§ **WRITTEN TASK 1**
Answer these questions using the capacitor problem:
(a) What is the distance between the plates before the slab is inserted?
(b) What dielectric constant does the slab have?
(c) Which option does the solution give as correct, and what value is it?
§ **WRITTEN TASK 2**
Rewrite the paragraph in the capacitor problem that begins "In a capacitor of capacitance" as a short list of its given facts and what it asks.
§ **WRITTEN TASK 3**
Summarize the capacitor problem in two sentences.
** Start EXTRACT TO READ **
Question

In a capacitor of capacitance $20\mu F$ the distance between the plates is $2mm.$ If a dielectric slab of width $1mm$ and dielectric constant $2$ is inserted between the plates, then the new capacitance will be:

• A. $22\mu F$
• B. $26.6\mu F$
• C. $52.2\mu F$
• D. $13\mu F$

Answer 1

The correct option is B $26.6\mu F$

Solutions So initially,

$C=\frac{{ϵ}_{0}A}{d}$

$\Rightarrow 2O\mu F=\frac{{ϵ}_{0}A}{2mm}$

After dielectric is inserted,

$C^{\prime }=\frac{{ϵ}_{0}A}{(d-t)+t/k}$

$t=$ thickness of slab

$K\to$ dielectric constant

So,

$c^{\prime }=\frac{{ϵ}_{0}A}{1mm+\frac{1mm}{2}}=\frac{2{ϵ}_{0}A}{3mm}$

$C^{\prime }=\frac{2\times 2}{3}\left(\frac{{ϵ}_{0}A}{2mm}\right)=\frac{4}{3}\times 20\mu F$

$C^{\prime }=26.6\mu F$

Option - B is correct.
** End EXTRACT TO READ **
** Start GIVEN DATA **
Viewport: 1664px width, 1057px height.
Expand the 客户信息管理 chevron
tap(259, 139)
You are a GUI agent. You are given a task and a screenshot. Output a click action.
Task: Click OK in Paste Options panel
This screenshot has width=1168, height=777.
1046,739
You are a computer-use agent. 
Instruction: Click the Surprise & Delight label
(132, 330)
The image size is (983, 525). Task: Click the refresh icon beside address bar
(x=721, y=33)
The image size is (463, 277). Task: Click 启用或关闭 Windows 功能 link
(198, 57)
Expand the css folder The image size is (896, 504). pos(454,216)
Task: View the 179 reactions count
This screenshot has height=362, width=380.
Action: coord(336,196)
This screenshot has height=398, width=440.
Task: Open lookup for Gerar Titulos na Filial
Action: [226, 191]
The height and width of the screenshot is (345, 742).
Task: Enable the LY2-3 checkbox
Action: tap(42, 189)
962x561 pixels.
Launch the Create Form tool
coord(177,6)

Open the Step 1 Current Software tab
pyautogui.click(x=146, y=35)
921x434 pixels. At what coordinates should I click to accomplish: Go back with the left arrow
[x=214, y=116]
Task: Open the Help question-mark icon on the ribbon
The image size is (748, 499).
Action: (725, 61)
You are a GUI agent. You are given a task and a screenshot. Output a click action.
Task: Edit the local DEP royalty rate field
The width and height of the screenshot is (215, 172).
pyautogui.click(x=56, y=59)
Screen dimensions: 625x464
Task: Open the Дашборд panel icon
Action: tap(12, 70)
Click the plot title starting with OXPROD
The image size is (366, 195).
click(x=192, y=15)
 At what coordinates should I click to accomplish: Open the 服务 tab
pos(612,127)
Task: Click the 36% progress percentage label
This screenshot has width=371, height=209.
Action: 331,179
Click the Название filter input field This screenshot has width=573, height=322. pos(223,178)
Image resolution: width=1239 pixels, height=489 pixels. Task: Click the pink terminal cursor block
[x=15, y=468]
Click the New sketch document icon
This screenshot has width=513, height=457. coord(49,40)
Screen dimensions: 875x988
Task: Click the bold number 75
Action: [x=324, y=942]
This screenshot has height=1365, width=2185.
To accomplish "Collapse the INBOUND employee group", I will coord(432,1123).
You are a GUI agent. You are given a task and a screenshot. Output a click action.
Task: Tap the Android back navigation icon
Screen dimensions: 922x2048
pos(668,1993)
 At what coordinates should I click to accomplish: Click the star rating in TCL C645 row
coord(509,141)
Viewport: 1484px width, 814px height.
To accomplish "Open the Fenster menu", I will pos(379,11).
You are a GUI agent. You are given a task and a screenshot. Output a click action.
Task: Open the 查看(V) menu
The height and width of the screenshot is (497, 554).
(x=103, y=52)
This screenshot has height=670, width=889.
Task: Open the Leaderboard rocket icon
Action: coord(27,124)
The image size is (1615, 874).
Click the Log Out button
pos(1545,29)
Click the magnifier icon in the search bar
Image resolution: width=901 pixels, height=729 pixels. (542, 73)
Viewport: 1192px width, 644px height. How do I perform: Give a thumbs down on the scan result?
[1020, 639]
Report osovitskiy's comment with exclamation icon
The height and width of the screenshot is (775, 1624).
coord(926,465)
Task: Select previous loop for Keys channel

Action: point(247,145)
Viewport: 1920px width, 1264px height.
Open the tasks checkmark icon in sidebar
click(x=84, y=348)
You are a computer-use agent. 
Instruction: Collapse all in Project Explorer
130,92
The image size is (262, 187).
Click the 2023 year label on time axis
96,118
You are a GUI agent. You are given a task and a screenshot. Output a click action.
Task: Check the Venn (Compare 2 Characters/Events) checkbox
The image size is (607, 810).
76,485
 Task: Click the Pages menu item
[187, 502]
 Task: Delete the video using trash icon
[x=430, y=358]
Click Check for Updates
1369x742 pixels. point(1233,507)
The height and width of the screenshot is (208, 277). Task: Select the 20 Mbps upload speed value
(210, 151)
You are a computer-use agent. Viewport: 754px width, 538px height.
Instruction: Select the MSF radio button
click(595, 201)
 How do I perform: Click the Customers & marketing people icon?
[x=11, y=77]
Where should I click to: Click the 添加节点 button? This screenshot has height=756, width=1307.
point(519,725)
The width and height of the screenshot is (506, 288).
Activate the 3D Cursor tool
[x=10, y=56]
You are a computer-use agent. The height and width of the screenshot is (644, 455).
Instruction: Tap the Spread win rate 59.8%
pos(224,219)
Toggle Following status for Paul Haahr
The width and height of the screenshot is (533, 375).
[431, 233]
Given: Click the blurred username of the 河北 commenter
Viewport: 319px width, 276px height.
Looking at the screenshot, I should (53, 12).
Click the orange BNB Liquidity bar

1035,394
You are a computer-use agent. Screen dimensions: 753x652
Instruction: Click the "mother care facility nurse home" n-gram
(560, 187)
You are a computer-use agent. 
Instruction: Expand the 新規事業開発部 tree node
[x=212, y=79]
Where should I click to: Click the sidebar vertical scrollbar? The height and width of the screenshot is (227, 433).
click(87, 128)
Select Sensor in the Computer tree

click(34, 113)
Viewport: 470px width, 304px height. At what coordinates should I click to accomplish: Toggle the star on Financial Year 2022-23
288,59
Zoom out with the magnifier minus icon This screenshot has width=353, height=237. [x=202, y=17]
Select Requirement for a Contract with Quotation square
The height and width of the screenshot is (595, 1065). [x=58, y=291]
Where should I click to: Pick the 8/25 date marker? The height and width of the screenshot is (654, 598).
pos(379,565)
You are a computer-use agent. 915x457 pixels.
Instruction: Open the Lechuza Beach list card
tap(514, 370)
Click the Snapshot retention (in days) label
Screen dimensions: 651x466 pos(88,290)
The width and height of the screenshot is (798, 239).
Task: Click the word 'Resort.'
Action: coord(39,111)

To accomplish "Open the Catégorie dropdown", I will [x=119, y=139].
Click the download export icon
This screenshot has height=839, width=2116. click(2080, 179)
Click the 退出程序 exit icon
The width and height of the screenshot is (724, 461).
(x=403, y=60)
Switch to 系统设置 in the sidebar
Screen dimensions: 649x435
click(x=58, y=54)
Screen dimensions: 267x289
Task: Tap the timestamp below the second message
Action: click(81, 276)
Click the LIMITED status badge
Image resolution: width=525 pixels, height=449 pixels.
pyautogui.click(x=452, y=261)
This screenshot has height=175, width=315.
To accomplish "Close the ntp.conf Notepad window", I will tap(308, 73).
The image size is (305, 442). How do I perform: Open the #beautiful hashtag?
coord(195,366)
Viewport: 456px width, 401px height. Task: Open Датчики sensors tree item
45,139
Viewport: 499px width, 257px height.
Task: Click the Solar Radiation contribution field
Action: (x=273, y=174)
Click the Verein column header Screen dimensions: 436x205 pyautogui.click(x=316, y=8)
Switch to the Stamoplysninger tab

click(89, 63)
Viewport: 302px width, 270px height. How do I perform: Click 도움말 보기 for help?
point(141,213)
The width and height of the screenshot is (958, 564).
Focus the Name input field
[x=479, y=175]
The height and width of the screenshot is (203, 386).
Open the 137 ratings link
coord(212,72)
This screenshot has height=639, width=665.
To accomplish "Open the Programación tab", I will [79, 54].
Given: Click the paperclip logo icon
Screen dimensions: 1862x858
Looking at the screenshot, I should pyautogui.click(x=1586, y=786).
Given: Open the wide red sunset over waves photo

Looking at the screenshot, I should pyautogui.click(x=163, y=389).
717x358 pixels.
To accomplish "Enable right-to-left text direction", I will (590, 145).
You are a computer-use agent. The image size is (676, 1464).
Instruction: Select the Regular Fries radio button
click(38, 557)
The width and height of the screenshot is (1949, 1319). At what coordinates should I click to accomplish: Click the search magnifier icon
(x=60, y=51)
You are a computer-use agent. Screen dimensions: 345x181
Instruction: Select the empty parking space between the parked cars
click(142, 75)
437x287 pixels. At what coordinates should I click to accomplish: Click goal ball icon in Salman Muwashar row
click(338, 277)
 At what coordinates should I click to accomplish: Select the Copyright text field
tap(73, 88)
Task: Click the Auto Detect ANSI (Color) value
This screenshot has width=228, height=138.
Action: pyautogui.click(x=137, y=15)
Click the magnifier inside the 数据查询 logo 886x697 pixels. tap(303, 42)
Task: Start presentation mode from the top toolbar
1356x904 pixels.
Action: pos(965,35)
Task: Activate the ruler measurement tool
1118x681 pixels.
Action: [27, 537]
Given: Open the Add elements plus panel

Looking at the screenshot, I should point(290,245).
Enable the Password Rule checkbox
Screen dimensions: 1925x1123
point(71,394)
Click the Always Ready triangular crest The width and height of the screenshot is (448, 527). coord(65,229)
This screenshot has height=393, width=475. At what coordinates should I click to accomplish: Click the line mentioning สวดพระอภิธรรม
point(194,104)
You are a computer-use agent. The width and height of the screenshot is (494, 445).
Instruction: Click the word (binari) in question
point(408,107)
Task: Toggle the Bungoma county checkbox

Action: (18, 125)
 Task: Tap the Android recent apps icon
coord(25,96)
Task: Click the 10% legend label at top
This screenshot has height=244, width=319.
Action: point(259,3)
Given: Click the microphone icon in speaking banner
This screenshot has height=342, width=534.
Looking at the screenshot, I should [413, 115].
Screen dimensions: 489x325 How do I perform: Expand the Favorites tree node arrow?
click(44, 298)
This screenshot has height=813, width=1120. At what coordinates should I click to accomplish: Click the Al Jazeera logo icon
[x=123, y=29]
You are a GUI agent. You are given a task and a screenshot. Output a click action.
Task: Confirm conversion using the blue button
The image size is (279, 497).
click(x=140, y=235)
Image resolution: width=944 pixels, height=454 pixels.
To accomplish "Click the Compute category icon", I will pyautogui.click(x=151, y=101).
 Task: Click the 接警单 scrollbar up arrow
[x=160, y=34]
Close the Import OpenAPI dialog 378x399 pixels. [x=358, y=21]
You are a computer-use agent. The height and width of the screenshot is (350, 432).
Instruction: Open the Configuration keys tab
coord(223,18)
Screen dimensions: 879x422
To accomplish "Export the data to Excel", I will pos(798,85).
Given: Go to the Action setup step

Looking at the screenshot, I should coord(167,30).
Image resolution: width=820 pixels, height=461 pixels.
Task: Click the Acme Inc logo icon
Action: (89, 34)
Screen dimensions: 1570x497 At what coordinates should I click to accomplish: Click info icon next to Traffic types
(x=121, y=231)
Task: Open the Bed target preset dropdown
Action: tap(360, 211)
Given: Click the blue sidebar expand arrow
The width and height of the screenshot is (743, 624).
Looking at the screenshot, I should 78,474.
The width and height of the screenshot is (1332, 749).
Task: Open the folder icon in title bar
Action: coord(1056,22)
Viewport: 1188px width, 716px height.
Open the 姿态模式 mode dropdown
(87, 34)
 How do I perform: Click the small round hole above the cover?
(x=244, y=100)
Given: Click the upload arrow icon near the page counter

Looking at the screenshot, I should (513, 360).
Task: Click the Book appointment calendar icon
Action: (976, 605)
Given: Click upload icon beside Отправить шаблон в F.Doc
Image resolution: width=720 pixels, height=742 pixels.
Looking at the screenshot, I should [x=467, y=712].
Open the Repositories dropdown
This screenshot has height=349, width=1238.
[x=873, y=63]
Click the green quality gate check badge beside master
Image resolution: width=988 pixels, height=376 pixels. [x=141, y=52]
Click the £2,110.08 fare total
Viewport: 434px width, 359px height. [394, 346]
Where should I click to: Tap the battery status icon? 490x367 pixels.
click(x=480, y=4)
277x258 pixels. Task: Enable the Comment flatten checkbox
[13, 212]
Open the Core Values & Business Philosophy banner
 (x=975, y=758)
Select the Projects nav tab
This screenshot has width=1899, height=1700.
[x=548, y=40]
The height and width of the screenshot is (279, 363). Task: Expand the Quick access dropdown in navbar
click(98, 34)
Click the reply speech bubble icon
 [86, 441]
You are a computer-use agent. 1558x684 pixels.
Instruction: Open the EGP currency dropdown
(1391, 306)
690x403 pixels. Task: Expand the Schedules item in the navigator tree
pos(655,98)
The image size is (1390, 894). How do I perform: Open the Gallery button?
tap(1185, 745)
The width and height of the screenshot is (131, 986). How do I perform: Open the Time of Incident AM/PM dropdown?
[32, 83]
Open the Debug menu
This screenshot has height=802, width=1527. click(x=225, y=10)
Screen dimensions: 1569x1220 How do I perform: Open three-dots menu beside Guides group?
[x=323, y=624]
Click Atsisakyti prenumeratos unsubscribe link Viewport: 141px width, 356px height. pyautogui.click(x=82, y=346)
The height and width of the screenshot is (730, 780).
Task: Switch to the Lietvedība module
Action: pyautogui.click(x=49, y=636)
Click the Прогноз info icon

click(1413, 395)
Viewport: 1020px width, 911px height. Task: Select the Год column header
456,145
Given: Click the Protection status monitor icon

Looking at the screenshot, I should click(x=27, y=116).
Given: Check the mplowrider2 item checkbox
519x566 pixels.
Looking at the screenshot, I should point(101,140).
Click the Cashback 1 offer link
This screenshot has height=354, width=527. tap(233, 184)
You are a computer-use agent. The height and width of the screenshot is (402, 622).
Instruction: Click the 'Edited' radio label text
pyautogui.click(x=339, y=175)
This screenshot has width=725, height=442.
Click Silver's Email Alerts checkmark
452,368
** End GIVEN DATA **
§ **WRITTEN SOLUTION 1**
(a) 2 mm
(b) 2
(c) Option B, 26.6 μF

§ **WRITTEN SOLUTION 2**
- Capacitance: 20 μF
- Distance between plates: 2 mm
- Inserted dielectric slab: 1 mm wide, dielectric constant 2
- Asked: the new capacitance

§ **WRITTEN SOLUTION 3**
A 20 μF capacitor with plates 2 mm apart has a dielectric slab 1 mm wide with dielectric constant 2 inserted between its plates, and the question asks for the new capacitance. Applying C′ = ε₀A/((d − t) + t/k), the solution finds the new capacitance to be 4/3 × 20 μF, or 26.6 μF, so option B is correct.